From Reasoning to Learning: A Survey on Hypothesis Discovery and Rule Learning with Large Language Models
It addresses the problem of enabling LLMs to learn and generate new knowledge for advancing artificial general intelligence, but it is incremental as it reviews and structures existing research rather than proposing new methods.
This survey examines whether large language models (LLMs) can discover new knowledge by generating and validating hypotheses, synthesizing existing work to highlight achievements and gaps in moving LLMs from information executors to engines of innovation.

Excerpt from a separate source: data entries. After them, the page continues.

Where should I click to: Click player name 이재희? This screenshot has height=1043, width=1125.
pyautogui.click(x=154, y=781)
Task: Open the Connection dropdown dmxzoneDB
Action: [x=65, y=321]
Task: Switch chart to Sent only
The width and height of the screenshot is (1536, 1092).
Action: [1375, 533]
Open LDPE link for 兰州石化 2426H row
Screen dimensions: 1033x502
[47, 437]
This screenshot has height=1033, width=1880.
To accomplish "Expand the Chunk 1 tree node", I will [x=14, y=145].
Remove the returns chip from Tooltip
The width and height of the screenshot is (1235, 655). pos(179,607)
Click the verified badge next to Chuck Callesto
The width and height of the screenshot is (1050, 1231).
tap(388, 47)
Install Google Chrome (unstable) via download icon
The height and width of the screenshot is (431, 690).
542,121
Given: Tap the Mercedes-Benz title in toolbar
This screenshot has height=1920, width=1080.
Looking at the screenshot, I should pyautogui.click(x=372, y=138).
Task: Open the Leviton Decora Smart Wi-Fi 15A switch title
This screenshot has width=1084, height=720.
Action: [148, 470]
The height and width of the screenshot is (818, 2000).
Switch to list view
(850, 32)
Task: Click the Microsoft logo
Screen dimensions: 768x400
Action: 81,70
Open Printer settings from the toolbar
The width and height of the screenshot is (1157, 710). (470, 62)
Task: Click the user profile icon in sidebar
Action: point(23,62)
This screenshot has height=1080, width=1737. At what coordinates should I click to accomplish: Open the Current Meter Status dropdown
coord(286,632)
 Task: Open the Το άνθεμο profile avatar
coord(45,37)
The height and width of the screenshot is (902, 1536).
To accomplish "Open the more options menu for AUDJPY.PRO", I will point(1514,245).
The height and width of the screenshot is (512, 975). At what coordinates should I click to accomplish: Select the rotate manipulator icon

Since the advent of Large Language Models (LLMs), efforts have largely focused on improving their instruction-following and deductive reasoning abilities, leaving open the question of whether these models can truly discover new knowledge. In pursuit of artificial general intelligence (AGI), there is a growing need for models that not only execute commands or retrieve information but also learn, reason, and generate new knowledge by formulating novel hypotheses and theories that deepen our understanding of the world. Guided by Peirce's framework of abduction, deduction, and induction, this survey offers a structured lens to examine LLM-based hypothesis discovery. We synthesize existing work in hypothesis generation, application, and validation, identifying both key achievements and critical gaps. By unifying these threads, we illuminate how LLMs might evolve from mere ``information executors'' into engines of genuine innovation, potentially transforming research, science, and real-world problem solving.